More Ransomware Groups Targeting Linux Systems
A ransomware campaign by the recently emerged Monti ransomware group is targeting victims with a new Linux variant of its malware. The threat group is the latest in a growing number of ransomware groups finding profit in going after Linux infrastructure.
Researchers at Trend Micro said the threat group is now deploying a Linux encryptor to target victims in legal and government sectors. Although the group has previously deployed Linux variants, the new encryptor comes with advanced evasion capabilities that make it harder to detect, the researchers said.

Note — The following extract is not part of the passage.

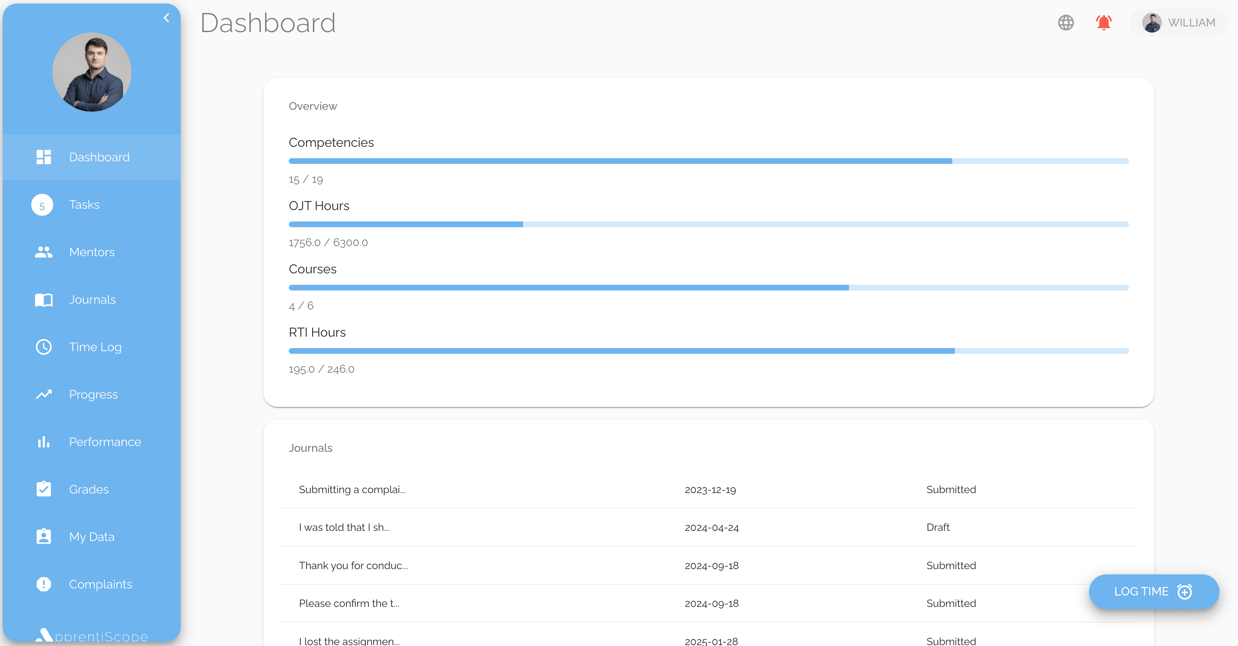Click the large profile photo in sidebar
The height and width of the screenshot is (646, 1238).
(x=92, y=72)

Monti was first identified in 2022. Its techniques and procedures largely mirror the now-defunct Conti ransomware group. Trend Micro researchers said this is because the group may have developed its toolkit based on Conti’s leaked source code (see: Conti Ransomware Group Retires Name After Creating Spinoffs).
Capabilities of the new Linux encryptor include intermittent encryption based on the file size and ability to terminate virtual machines on the system, allowing the hackers to evade detection.
“It’s likely that the threat actors behind Monti still employed parts of the Conti source code,” the TrendMicro researchers said. “By altering the code, Monti’s operators made their malicious activities even more challenging to identify and mitigate.”
Monti is among an increasing number of ransomware groups that tweaked its malware infrastructure to target Linux servers and operating systems. Eight in 10 web servers run on Linux. While the number of ransomware groups using Linux variants stood at 118 in the first half quarter of 2022, it increased by fourfold in 2023, a recent report from security firm Recorded Future found.